Exercise #6: Correcting Negative Behavior through Self-Analysis (D. Rayworter)
The key is to be a detached observer. Listen, focus, and become aware of your feelings, experience them, and remember them—without trying to change anything. Do this exercise alone, without distractions.
- Focus on your physical body:
- Notice your posture—how your legs, arms, head, and back are positioned.
- Identify any pain or tension.
- Pay attention to your breathing and heartbeat.
- Tell yourself: “This is my body, but I am not my body.”
- Focus on your feelings:
- Notice your current emotions.
- Separate the positive from the negative.

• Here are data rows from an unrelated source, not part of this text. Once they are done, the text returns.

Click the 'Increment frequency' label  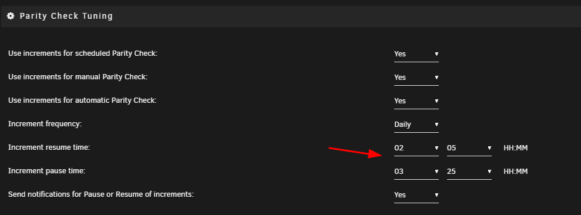(45, 124)
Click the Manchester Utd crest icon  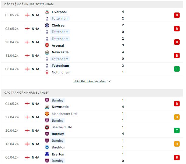(47, 114)
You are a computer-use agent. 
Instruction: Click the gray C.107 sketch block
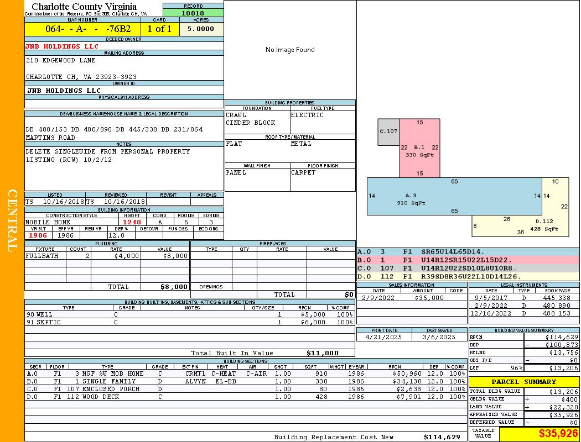coord(388,131)
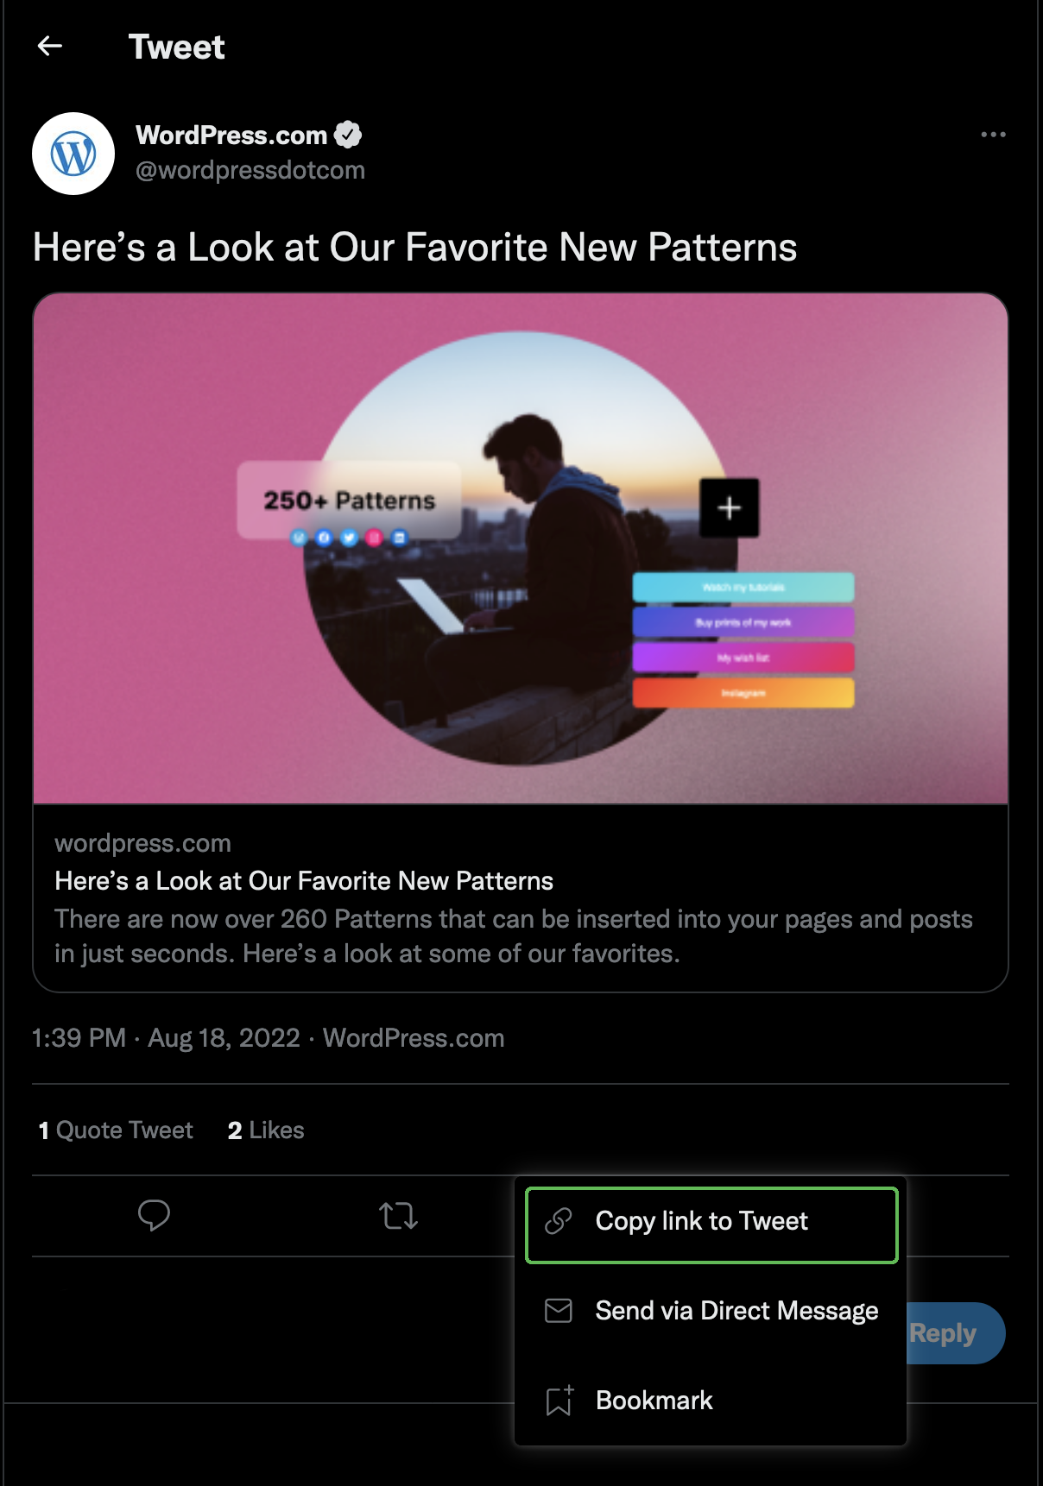Open the 250+ Patterns preview image
The image size is (1043, 1486).
click(x=521, y=549)
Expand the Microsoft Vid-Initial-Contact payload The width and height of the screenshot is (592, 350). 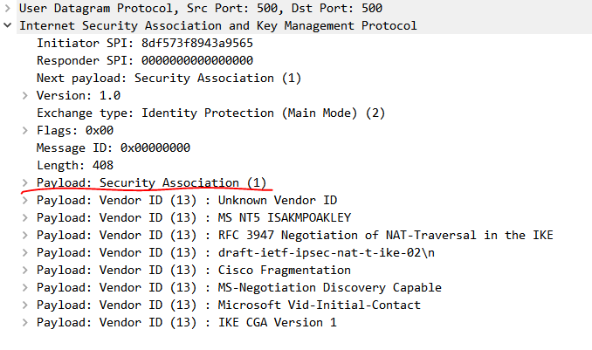(25, 305)
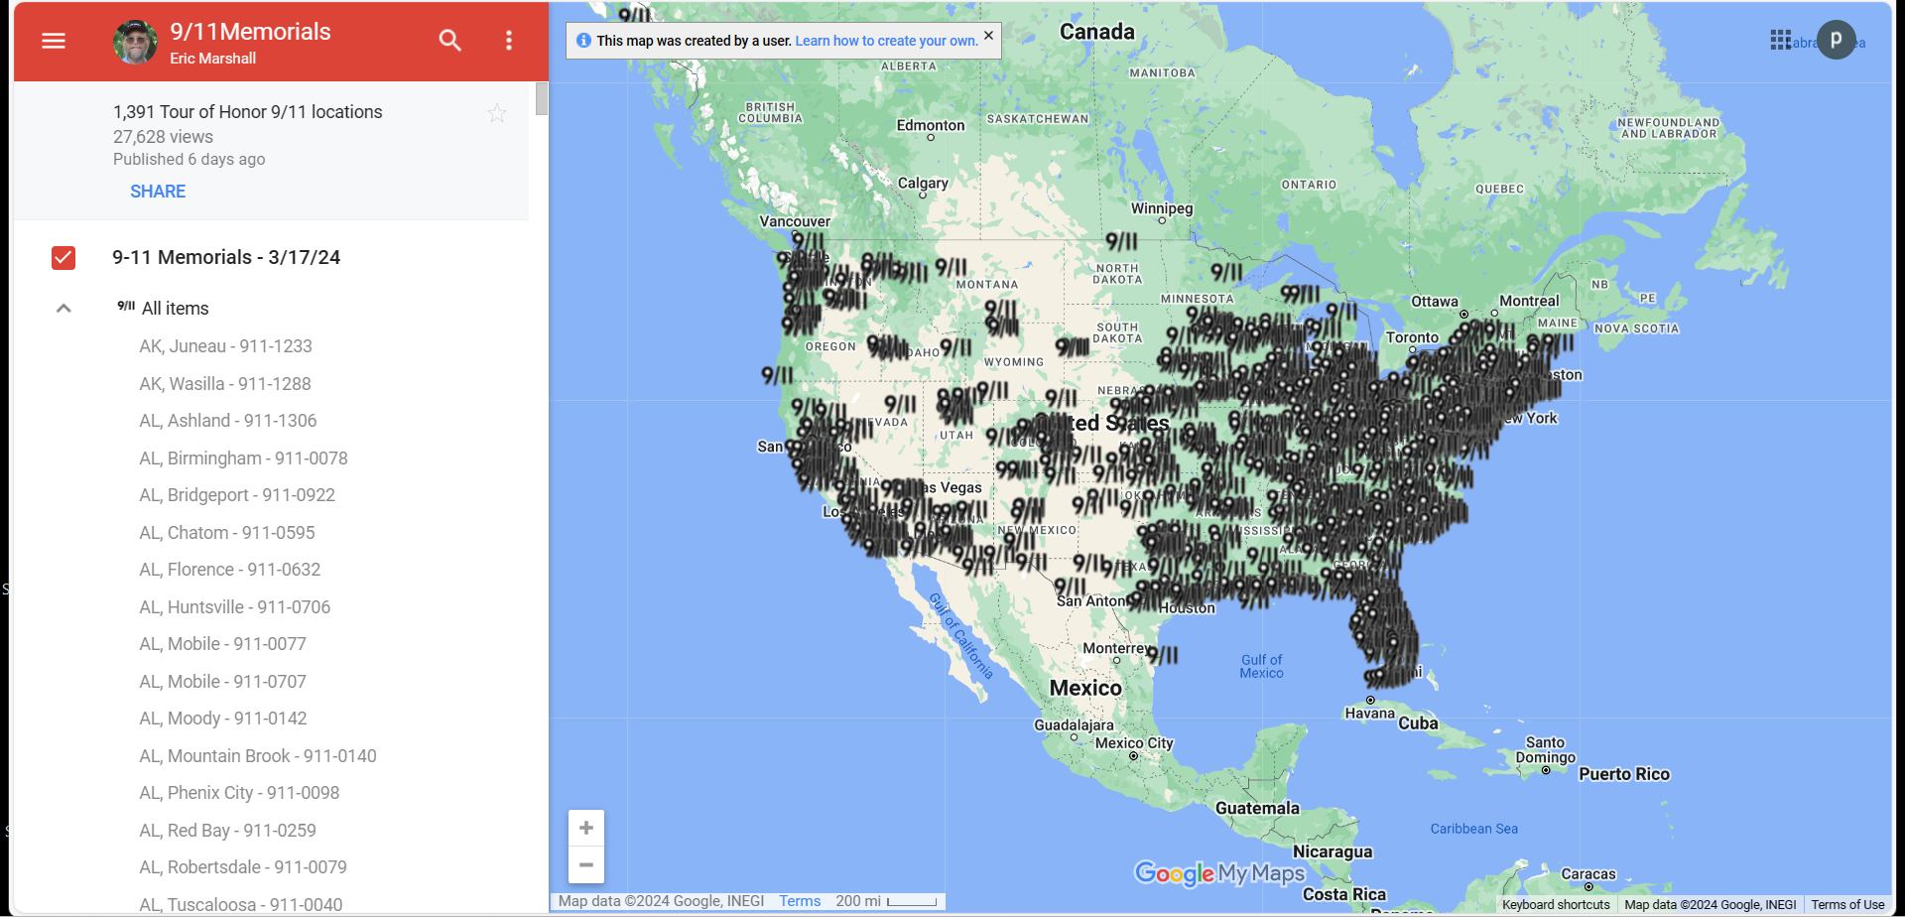The width and height of the screenshot is (1905, 917).
Task: Close the user-created map notice
Action: click(988, 36)
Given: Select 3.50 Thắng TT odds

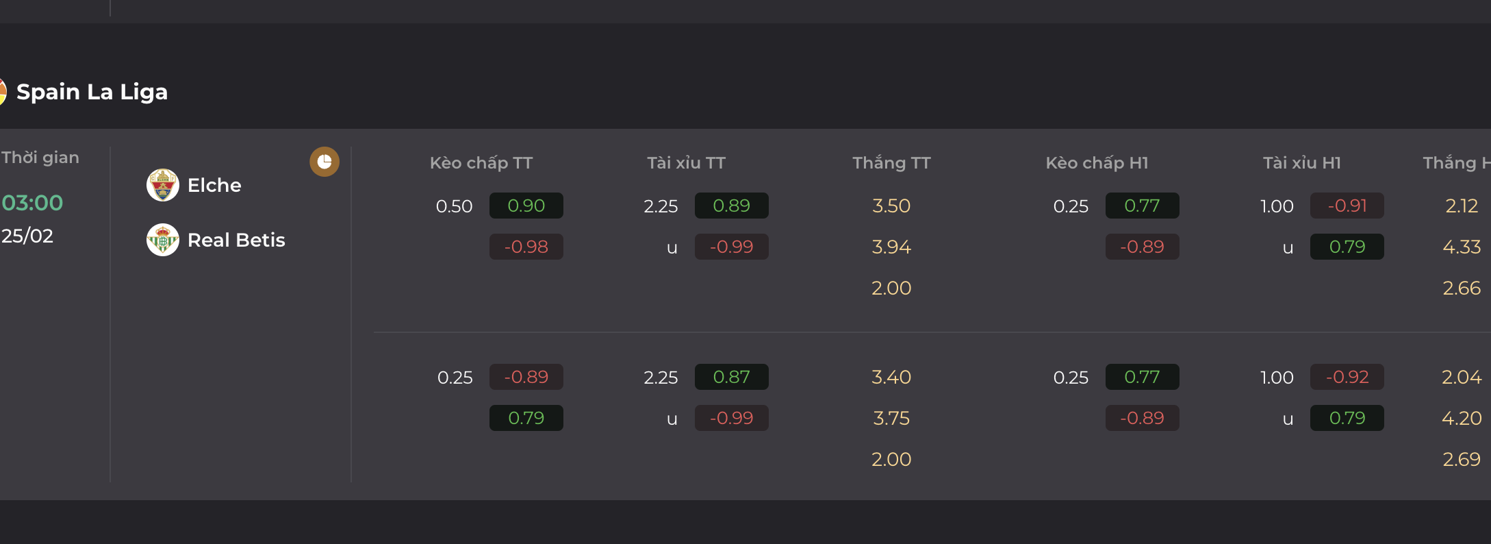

- Tell yourself: “These are my feelings, but I am not my feelings.”
- Focus on your desires:
- List your current desires and aspirations, without prioritizing or judging them.
- Tell yourself: “These are my desires, but I am not my desires.”
- Focus on your thoughts:
- Notice your current thought. Even if you think you have no thoughts, that’s a thought—observe it.
- If you have many thoughts, observe how one replaces another. Don’t judge or analyze, just notice them.
- Tell yourself: “These are my thoughts, but I am not my thoughts.”
This “self-correction” exercise, a psychosynthesis technique, helps you observe your body, feelings, desires, and thoughts from the outside.
Exercise #7: “Who Am I?” (T. Yeomans’ Technique)
This psychosynthesis exercise involves observing yourself from the outside. The goal is to develop self-awareness and discover your true self. Each person is like an onion, with layers hiding our true core. These layers can be masks we wear daily to hide feelings or traits we’re ashamed of, or even positive qualities we ignore. This exercise helps you gradually see your real self beneath all these layers. Make sure you’re not disturbed while doing it.
- In a notebook, write the question “Who am I?” Note the time and write an honest answer, ignoring others’ opinions. Repeat this as often as you like, each time dating your answer.
- Sit comfortably, close your eyes, and ask yourself the same question. Imagine the answer as an image. Don’t analyze or correct it—just notice the first image that comes to mind. Open your eyes and describe the image and your feelings about it.
- Stand in the middle of the room, close your eyes, and ask yourself again. Notice any movements your body makes. Don’t control or correct them—just trust your body and remember the movements, as they are your body’s answer to the question.
Exercise #8: Self-Dialogue for Emergency Self-Help (M.E. Sandomirsky)
The main goal of this dialogue is to quickly relieve physical and emotional discomfort. Do this exercise alone, without distractions.
- Close your eyes and imagine a mirror in front of you, with your reflection. Notice how you look during discomfort—your facial expression, posture, etc.
- Focus on your physical sensations and identify where you feel discomfort.
- Now, say to your reflection all the words you think will calm, encourage, or stop your obsessive anxiety, self-pity, or self-blame, and restore your self-respect. Put as much emotion and feeling into your words as needed.
- Your imaginary “mirror” self will react. If your words are effective, your physical discomfort will subside. If not, repeat step 3. You can repeat this exercise as needed—the goal is to quiet your physical and emotional discomfort for immediate self-help.
In conclusion, there are many such psychotherapeutic exercises used by psychologists. They all share one goal: self-help. By practicing these exercises, you’ll learn to influence yourself, reduce or eliminate inappropriate behaviors, overcome anxiety or fear, relieve stress, boost creativity, and better understand yourself.